Yeah, me too. Feel free to leave anytime.


  1. rugby fan says:

    So if all signs of the evidence point to a man being innocent (including seven witness recanting their testimony) it is a good thing that he is going to die?


    I am dumbfounded by this.

  2. Bill_k says:


    Why do you seem so happy over this?

    7 of the 9 witness have recanted their testimony. Other witnesses have said that another man did the shooting.

    I don’t know all the facts on this (and I doubt you do either) but this gives me doubt about Davis’ guilt. Are we about to execute an innocent man?

    Even if he is the killer, I don’t think I would ever use the word ‘outstanding’ to describe his pending execution.

    The taking of someone’s life is a grave burden that the state takes on, and I would ask that extreme due diligence is undertaken in all such cases.

  3. Icarus says:

    The headlines that keep getting reported, that most of the witnesses have changed their testimony, doesn’t apparently tell the whole story. My limited understanding is that the defense attorneys are claiming this, but most of these who supposedly have claimed to have changed their story will neither cooperate nor sign affidavits.
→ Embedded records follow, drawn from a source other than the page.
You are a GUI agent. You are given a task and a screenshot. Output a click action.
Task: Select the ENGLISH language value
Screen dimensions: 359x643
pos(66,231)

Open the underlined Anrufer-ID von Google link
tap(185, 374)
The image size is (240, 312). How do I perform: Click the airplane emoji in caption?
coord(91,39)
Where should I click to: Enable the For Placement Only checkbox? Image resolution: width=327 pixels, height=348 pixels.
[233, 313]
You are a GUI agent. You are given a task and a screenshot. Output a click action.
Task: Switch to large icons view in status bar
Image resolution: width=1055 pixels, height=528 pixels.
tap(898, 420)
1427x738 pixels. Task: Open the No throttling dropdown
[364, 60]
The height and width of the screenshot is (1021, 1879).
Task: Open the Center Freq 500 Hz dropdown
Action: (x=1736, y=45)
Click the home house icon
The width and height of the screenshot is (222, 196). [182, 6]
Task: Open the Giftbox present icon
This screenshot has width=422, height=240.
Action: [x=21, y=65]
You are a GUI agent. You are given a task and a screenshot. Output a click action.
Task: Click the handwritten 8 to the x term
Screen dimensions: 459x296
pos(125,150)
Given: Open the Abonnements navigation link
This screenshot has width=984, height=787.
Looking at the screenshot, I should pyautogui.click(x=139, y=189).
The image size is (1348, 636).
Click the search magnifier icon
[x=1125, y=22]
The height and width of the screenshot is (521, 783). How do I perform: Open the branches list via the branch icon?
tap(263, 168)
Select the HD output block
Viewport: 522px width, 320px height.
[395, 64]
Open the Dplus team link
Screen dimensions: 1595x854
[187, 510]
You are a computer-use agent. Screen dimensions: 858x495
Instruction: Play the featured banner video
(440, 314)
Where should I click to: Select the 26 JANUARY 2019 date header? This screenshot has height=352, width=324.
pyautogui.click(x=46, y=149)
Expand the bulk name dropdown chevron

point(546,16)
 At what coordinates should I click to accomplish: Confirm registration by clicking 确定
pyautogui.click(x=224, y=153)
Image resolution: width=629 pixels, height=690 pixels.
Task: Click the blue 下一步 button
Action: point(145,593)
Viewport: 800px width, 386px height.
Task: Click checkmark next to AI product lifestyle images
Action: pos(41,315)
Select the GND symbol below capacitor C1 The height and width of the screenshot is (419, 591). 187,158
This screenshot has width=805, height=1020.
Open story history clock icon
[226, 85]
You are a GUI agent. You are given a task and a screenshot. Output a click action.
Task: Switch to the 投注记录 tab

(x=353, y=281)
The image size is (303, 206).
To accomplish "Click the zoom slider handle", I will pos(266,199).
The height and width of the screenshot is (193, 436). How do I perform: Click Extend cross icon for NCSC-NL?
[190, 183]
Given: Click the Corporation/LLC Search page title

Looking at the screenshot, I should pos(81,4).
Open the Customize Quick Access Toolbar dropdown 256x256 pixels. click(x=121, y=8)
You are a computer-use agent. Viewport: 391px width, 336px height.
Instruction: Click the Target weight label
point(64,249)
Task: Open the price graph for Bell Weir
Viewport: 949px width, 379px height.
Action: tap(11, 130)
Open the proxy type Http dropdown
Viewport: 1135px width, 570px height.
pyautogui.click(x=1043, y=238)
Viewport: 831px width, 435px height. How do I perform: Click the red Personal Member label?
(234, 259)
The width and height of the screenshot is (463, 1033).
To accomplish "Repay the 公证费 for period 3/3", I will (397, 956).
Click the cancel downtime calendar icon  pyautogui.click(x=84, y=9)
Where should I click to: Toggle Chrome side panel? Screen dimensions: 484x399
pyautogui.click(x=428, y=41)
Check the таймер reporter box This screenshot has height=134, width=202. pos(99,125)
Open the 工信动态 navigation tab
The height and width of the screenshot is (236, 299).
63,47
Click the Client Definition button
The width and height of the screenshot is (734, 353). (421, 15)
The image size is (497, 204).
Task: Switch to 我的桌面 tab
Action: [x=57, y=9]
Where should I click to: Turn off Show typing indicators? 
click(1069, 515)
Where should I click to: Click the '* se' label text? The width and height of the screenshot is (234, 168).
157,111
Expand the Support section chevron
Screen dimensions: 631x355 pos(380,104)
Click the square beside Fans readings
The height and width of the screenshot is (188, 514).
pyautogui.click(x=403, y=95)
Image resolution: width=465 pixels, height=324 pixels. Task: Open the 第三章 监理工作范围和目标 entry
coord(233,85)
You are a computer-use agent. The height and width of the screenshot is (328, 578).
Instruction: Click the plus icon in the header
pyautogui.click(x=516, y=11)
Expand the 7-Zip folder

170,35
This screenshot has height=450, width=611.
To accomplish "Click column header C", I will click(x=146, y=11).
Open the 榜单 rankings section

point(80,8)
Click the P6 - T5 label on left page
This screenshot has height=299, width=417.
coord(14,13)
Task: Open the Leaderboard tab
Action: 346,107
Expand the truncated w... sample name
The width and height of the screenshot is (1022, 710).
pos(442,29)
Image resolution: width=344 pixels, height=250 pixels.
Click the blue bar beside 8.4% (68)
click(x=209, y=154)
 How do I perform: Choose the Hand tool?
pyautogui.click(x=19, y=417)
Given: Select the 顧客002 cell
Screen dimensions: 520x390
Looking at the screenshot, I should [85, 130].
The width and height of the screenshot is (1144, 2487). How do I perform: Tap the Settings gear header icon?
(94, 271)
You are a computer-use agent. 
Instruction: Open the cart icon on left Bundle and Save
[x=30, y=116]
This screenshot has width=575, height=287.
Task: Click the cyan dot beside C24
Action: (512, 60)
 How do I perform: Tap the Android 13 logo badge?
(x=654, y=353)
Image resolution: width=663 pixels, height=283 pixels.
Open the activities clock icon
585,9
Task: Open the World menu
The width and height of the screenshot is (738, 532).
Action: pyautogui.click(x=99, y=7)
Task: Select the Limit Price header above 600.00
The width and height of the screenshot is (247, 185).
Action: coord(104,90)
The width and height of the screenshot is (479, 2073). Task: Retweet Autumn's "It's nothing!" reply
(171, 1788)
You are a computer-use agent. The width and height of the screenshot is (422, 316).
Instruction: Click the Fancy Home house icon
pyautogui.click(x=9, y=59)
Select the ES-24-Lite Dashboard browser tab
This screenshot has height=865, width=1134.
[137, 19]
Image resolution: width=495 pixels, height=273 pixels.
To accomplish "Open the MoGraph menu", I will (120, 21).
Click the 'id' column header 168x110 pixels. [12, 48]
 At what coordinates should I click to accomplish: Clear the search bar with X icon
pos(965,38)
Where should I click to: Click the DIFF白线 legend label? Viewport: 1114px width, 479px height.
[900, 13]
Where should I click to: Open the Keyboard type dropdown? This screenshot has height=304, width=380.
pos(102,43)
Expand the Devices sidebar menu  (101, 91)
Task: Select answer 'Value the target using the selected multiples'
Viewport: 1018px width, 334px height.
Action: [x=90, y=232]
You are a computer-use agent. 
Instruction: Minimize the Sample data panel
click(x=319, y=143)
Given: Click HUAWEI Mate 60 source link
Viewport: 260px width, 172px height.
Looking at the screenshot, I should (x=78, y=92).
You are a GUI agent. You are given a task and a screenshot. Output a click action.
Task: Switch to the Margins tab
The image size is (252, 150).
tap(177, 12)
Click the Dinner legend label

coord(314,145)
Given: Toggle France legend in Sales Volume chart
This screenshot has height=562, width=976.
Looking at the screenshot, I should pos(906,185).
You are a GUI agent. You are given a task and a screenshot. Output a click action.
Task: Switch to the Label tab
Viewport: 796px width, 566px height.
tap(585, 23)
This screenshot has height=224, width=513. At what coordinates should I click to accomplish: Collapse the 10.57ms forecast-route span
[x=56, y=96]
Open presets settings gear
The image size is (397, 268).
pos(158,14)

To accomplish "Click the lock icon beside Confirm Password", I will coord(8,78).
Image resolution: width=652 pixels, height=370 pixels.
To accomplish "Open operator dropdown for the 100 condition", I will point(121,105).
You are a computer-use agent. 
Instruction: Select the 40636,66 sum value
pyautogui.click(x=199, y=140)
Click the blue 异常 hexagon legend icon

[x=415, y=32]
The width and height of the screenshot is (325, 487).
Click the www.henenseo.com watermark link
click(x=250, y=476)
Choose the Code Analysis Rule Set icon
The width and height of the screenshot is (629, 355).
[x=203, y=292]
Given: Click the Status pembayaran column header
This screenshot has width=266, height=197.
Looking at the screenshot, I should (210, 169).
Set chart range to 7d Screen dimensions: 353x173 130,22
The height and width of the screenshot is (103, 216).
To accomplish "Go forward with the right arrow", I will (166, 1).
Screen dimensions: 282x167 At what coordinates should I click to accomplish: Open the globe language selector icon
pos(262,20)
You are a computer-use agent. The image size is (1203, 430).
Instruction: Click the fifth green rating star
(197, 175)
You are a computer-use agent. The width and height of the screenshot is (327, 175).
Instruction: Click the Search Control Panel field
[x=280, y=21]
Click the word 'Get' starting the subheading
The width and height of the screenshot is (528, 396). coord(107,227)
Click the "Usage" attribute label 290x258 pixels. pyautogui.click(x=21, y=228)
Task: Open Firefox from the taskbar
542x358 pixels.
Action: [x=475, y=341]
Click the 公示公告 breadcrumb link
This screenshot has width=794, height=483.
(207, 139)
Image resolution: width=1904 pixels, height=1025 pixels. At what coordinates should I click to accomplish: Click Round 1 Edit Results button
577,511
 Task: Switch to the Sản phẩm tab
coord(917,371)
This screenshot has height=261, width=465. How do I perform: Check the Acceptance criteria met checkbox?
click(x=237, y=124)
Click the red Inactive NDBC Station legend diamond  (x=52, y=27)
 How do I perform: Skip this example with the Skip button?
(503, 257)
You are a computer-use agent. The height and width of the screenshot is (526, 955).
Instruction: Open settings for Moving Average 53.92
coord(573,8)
    Both the GA and US Supreme Court have taken a look at the actual facts. Doesn’t surprise me that the US Supreme Court ultimately decided to take a pass, but if the facts were only as they are being reported, I would find it more odd that our current GA Supreme court would let him be executed.

  4. atlantaman says:

    I’m with Butler, is there something I’m missing. Seven of the witnesses recant their testimony, some stating they were intimidated into making the statements by the police, and we don’t have a reasonable doubt.

    This is from AJC article on the GA Supreme court’s decision:

    “In a 4-3 Georgia Supreme Court decision, written by Justice Harold Melton, the court followed a precedent that demands proof, with “no doubt of any kind,” that a witness’ trial testimony was “the purest fabrication.”

    Melton cited a state Supreme Court ruling in 1983 involving a Clayton County murder conviction, obtained when a witness testified he lent his car to the defendant on the night of the killing and saw the bound and gagged victim placed in the back seat. When it was later shown the witness was in the Cobb County jail at that time and could not have been telling the truth, the court granted a new trial.

    The recantations in Davis’ case do not rise to such a level of proof, nor has he shown that his new evidence is “so material that it would probably produce a different verdict,” Melton wrote.

    Justice Leah Ward Sears, in dissent, said there is merit to requiring proof that testimony was the “purest fabrication” to warrant a new trial or hearing. “However, it should not be corrupted into a categorical rule that new evidence in the form of recanted testimony can never be considered, no matter how trustworthy it might appear.”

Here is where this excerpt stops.